I find articles to be good examples of Every Page is Page One writing, but the term “article” may suggest too great a sense of independence. Articles tend to be written entirely individually. They are usually not designed to be part of a specific collection of information. An information set consisting of Every Page is Page One topics should have more cohesion than the miscellaneous collection of articles on eHow.
Here is where we have to impose some limit on what it means to stand alone. To say that an article stands alone is to say that it is not designed to work as part of some larger information product. But neither is an article expected to work in a complete information vacuum. Indeed, many of the articles you find online are useful precisely because you can highlight a term or concept you don’t understand and select “Search Google for…” to find more information. The article stands alone not because it is entirely self-sufficient, but because it exists in a rich information environment that the user can call on to further their understanding. It stands alone not because it depends on nothing, but because it depends on everything.

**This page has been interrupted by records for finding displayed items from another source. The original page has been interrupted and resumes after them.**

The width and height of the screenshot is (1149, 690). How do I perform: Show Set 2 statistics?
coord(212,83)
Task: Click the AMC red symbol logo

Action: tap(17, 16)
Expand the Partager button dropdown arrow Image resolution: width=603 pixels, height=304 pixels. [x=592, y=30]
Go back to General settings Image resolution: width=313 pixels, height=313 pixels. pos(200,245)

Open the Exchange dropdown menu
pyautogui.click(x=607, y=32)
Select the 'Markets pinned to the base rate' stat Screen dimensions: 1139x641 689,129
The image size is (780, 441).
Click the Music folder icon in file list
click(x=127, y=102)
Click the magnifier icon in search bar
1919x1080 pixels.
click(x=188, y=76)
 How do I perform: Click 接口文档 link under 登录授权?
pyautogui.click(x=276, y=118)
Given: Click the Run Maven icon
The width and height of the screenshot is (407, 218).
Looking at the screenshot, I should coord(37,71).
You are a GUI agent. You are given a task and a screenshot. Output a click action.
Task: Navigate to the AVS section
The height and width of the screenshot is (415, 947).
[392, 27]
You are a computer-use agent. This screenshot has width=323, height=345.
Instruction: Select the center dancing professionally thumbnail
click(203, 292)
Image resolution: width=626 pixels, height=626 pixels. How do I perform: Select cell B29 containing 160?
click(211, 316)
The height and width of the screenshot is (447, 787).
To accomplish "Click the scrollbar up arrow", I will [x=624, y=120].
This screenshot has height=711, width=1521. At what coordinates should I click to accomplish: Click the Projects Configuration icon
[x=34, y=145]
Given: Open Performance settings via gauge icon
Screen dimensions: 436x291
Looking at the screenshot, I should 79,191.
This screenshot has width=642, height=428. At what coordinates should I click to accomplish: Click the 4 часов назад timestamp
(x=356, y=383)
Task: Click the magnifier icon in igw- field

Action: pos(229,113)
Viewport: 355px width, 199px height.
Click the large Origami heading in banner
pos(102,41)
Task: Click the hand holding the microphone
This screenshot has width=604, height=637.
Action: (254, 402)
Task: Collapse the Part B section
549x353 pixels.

Rich as it is, the information environment of the Internet can be a frustrating place, full of distractions, interruptions, and false leads. As Nesbitt points out, Googling the Net can be better than trying to find information in a monolithic textbook style manual, but it has its own set of drawbacks. A deliberately constructed Every Page is Page One information set can potentially offer the advantage of the Internet’s rich environment and unfettered navigation with fewer of its distractions. It can provide more wheat and fewer tares per acre.
This this is what stand alone means to me. It means that each topic in a well governed information set works as page one for the reader. No matter how they enter the information set, and no matter how they move around in it, no topic makes any assumptions about where they have come from, and enforces no prescription about where they should go next. But, just an an article does not attempt to be self sufficient, but relies on the whole Internet, so an Every Page is Page One topic does not attempt to be entirely self sufficient, but relies on the whole information set.
Such a topic stands alone because rather than relying on particular individual topics, and being functional only in specific relationship to those topics, it relies on all the other topics, allowing the reader to move readily to whatever other topic they need to further their understanding or complete their task.
What does such a topic look like? I think there are some basic characteristics for an Every Page is Page One topic. I’ll look at them in future posts.